We conducted seawater immersion bath challenges using three distinct genotypes of P. salmonis to investigate the early stages of piscirickettsiosis in rainbow trout over a 30-day period. The analysis of the surviving rainbow trout after the bath challenges indicated that genes associated with immune markers, such as CD4, IL-1β, IL-10 and TNF-α, showed minimal response (in gene regulation) to infections caused by P. salmonis. Overall, our findings suggest an innate inflammatory response in surviving fish that was related to the infection by P. salmonis, but also to non-pathogenic stimuli. The inflammatory response was associated with the expression of saa (e.g., in the gills) and tnf-α genes (in the liver and muscle), but with no involvement of the pro-inflammatory il1b1 gene. The downregulation of oncmyk-dbb and IGHM genes indicates that P. salmonis can interfere with the activation of CD4+ T cells and impair humoral immunity in surviving fish. However, further research is needed to determine whether the response of the gene onmy-UCA in P. salmonis-infected rainbow trout was related to the transcriptional activation of CD8+ T cell gene markers. Notably, while there were no significant differences in mortality among the three P. salmonis infectious treatments, the isolate Psal-104 (an EM-90-like genotype) tended to induce higher cumulative levels of gene regulation over time compared to the other two genotypes. In turn. this suggests that Psal-104 may have a greater immunogenic potential. Finally, since the bacterium was found in the skin of the challenged surviving trout but not in their internal organs, our findings support the use of non-lethal and non-invasive analysis of fish skin for the early surveillance of piscirickettsiosis.

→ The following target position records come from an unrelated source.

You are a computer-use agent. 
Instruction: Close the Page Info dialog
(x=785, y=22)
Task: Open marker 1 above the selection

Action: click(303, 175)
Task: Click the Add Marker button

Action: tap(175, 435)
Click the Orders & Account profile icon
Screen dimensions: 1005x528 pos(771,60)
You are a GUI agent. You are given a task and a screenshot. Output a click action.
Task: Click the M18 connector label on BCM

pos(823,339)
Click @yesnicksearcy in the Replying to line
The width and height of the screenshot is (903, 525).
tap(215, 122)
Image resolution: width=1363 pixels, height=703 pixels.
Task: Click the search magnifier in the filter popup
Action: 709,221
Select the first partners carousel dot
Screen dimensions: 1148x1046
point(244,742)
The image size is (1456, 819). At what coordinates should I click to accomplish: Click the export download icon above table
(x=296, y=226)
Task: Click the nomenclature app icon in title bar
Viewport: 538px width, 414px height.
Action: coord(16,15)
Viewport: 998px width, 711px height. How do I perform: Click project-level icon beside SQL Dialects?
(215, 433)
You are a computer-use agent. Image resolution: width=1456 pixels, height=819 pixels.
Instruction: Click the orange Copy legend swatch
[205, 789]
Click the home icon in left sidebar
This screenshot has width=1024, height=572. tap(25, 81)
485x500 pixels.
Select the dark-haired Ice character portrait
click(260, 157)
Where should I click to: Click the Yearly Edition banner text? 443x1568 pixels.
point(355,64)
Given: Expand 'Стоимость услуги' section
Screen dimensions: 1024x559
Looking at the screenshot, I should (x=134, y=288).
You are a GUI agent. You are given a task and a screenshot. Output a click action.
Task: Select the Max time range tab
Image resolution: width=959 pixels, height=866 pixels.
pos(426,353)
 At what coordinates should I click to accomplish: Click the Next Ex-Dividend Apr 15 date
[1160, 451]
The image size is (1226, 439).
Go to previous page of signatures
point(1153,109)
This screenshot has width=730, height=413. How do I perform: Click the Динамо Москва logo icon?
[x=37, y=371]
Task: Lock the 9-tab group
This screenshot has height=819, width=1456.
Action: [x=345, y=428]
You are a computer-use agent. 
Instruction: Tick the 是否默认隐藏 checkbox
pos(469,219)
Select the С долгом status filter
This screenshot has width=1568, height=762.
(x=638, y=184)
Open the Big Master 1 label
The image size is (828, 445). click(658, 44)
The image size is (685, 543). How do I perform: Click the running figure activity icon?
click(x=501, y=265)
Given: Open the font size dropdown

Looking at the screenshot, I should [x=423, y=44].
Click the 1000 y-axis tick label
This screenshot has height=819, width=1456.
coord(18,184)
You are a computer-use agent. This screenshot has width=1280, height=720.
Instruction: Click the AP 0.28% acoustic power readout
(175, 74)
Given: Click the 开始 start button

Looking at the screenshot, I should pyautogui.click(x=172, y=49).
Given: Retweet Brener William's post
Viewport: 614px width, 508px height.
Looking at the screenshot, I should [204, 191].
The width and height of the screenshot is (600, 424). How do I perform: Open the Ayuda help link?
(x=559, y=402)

Data availability statement

The original contributions presented in the study are included in the article/Supplementary material, further inquiries can be directed to the corresponding authors.

Ethics statement

The animal study was approved by Ethics Committee of Universidad Andrés Bello under approval accreditation 001/2025, in addition to being conducted in accordance with previously approved protocols by the institutional committee on ethics, care and use of laboratory animals (CIECUAL, for its acronym in Spanish) of the Universidad de Talca under folio number 2020-06-A. The study was conducted in accordance with the local legislation and institutional requirements.

Author contributions

HL: Funding acquisition, Conceptualization, Writing – original draft, Investigation, Project administration, Validation. HW: Writing – review & editing, Investigation, Methodology. FB-H: Investigation, Writing – review & editing. FP-S: Writing – review & editing, Formal analysis, Methodology. RI: Investigation, Writing – review & editing. RA-H: Conceptualization, Investigation, Funding acquisition, Validation, Writing – review & editing.

Funding

The author(s) declare that financial support was received for the research and/or publication of this article. This research was funded by Grants FONDECYT Iniciación 11200708 and FONDAP-INCAR 1523A0007 from the Agencia Nacional de Investigación y Desarrollo (ANID, Chile). The APC was partially funded by Programa de Apoyo para el pago de Procesamiento de Artículos 2025, Dirección General de Investigación, Universidad de Playa Ancha, Chile.

Acknowledgments

We thank Catalina Salinas for her valuable assistance in laboratory experimental procedures.

Conflict of interest

The authors declare that the research was conducted in the absence of any commercial or financial relationships that could be construed as a potential conflict of interest.

The author(s) declared that they were an editorial board member of Frontiers, at the time of submission. This had no impact on the peer review process and the final decision.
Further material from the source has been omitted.